═══ Dataset entries ═══
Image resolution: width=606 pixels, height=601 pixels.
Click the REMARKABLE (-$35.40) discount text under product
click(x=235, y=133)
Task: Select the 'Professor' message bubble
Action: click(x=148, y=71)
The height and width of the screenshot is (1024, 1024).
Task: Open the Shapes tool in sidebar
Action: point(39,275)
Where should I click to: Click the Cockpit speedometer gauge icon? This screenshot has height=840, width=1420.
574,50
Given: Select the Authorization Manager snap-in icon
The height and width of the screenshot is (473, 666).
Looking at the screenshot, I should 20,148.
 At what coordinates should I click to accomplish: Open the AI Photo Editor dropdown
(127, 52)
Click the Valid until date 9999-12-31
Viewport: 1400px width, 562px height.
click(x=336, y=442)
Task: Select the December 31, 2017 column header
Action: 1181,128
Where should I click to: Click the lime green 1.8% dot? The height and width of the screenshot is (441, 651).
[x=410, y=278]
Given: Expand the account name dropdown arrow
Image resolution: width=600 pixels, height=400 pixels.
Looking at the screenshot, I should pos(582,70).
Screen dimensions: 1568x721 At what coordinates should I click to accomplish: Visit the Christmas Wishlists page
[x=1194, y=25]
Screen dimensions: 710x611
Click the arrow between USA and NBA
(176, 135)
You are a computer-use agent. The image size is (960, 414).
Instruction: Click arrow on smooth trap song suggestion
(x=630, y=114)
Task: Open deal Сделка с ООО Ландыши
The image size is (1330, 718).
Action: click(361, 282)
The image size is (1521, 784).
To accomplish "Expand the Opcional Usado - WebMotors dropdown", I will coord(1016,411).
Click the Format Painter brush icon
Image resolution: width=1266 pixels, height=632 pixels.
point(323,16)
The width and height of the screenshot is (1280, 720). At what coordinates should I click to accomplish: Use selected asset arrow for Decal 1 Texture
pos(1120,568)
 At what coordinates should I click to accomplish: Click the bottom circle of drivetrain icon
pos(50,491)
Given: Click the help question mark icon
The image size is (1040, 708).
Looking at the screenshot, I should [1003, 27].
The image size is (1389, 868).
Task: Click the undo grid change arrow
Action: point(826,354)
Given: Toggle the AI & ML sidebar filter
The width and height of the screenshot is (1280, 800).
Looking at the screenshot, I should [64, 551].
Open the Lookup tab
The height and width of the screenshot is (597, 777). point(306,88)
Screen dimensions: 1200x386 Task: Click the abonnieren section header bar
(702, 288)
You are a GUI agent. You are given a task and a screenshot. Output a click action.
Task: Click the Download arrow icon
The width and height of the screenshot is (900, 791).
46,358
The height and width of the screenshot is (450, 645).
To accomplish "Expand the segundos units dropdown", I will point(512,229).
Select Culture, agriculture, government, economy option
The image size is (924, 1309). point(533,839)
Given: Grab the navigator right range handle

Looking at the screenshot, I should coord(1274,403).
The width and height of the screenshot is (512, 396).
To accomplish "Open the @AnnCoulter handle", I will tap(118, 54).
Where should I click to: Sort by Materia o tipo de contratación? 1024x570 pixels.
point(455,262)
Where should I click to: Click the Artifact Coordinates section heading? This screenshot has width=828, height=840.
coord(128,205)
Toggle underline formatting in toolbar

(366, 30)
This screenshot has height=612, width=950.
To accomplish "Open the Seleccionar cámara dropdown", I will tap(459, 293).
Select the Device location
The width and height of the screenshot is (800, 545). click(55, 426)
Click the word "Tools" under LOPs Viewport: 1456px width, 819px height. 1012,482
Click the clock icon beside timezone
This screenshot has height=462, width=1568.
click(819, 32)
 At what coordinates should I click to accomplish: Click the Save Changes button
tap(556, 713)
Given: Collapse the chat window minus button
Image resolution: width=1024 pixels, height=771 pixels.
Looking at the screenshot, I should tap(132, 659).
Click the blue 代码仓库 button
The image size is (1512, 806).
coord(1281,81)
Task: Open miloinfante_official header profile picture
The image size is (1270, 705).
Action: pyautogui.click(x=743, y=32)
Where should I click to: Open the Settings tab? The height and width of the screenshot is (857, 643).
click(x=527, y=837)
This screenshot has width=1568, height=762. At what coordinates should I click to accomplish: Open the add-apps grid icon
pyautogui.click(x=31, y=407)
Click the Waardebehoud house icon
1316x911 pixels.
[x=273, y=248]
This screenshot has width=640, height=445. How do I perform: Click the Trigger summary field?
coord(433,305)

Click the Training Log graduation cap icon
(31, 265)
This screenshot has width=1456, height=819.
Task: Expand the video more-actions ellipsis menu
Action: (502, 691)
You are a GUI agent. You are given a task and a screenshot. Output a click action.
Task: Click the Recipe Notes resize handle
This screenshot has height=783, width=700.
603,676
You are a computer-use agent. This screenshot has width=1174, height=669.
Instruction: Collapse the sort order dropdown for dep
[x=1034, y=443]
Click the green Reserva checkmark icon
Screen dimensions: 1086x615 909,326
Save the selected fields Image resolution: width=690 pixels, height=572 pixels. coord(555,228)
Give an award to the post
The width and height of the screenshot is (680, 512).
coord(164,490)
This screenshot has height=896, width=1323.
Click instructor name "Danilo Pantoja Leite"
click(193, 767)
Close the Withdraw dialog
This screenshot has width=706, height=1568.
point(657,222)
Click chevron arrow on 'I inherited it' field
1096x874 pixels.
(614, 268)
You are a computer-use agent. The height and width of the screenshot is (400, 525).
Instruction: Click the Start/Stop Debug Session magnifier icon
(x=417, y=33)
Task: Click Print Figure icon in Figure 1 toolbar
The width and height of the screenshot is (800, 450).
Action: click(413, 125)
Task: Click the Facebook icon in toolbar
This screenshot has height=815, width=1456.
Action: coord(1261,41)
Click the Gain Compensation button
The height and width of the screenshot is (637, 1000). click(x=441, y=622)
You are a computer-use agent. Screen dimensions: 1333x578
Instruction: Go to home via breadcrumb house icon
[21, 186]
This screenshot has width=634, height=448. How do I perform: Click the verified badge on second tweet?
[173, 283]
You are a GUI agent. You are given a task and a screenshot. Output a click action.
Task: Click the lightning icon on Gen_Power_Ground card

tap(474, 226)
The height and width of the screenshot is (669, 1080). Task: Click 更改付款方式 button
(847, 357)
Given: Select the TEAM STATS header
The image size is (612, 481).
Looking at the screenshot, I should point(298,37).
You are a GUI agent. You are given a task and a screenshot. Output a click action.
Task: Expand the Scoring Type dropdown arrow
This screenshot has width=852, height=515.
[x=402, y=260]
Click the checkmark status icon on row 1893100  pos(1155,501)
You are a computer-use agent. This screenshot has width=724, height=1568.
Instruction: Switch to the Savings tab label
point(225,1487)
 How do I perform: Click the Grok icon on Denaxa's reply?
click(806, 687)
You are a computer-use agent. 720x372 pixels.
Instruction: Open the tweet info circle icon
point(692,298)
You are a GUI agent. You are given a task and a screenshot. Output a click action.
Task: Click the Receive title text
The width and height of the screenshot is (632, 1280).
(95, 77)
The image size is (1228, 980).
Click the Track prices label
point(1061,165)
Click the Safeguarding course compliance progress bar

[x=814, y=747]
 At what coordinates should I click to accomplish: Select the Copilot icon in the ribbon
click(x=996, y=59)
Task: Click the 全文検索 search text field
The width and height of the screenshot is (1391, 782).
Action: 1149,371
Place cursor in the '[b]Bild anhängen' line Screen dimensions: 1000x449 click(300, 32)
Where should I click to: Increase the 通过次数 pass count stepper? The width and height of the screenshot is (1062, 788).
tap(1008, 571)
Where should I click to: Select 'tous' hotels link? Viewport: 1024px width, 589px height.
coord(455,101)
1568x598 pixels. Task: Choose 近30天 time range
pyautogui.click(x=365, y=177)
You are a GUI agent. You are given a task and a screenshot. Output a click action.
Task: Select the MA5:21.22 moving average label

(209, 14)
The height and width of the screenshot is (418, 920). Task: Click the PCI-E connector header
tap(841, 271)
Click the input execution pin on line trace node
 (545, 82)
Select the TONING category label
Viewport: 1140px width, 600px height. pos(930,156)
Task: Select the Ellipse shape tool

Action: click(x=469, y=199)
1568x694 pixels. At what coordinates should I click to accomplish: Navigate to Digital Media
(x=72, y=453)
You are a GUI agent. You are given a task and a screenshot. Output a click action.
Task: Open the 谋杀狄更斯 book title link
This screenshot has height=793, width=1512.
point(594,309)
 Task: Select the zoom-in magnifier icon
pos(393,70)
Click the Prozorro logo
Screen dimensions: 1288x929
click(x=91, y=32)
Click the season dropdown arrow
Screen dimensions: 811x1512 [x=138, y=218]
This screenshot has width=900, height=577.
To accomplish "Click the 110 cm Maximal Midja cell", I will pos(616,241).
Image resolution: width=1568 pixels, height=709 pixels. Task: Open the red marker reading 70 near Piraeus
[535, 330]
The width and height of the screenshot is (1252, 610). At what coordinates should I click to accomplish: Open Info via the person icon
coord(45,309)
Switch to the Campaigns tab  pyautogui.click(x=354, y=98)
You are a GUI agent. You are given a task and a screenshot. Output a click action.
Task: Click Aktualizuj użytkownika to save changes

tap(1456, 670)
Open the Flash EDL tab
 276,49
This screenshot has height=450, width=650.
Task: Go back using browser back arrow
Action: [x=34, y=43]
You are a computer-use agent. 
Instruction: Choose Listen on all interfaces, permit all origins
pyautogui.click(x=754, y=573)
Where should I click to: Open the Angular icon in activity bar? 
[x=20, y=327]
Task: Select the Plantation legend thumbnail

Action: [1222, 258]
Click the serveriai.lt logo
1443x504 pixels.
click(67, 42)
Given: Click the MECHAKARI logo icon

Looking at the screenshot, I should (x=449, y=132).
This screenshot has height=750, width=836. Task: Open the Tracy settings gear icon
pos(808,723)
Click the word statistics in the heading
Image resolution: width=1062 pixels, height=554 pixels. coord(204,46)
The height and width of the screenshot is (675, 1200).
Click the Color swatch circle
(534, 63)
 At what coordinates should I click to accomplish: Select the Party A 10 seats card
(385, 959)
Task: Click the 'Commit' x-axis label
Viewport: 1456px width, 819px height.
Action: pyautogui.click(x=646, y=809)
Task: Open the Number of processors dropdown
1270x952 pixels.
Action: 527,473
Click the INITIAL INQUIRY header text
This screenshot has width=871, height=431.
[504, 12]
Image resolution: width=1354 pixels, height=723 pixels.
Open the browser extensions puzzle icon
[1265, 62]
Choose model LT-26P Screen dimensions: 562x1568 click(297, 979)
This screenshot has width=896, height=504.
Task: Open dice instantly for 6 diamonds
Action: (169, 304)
═══
- **Description of the task**:
From the first line of the records above to the line that contains "Click the Valid until date 9999-12-31", quote each line exactly.

- **Exercise output**:
Image resolution: width=606 pixels, height=601 pixels.
Click the REMARKABLE (-$35.40) discount text under product
click(x=235, y=133)
Task: Select the 'Professor' message bubble
Action: click(x=148, y=71)
The height and width of the screenshot is (1024, 1024).
Task: Open the Shapes tool in sidebar
Action: point(39,275)
Where should I click to: Click the Cockpit speedometer gauge icon? This screenshot has height=840, width=1420.
574,50
Given: Select the Authorization Manager snap-in icon
The height and width of the screenshot is (473, 666).
Looking at the screenshot, I should 20,148.
 At what coordinates should I click to accomplish: Open the AI Photo Editor dropdown
(127, 52)
Click the Valid until date 9999-12-31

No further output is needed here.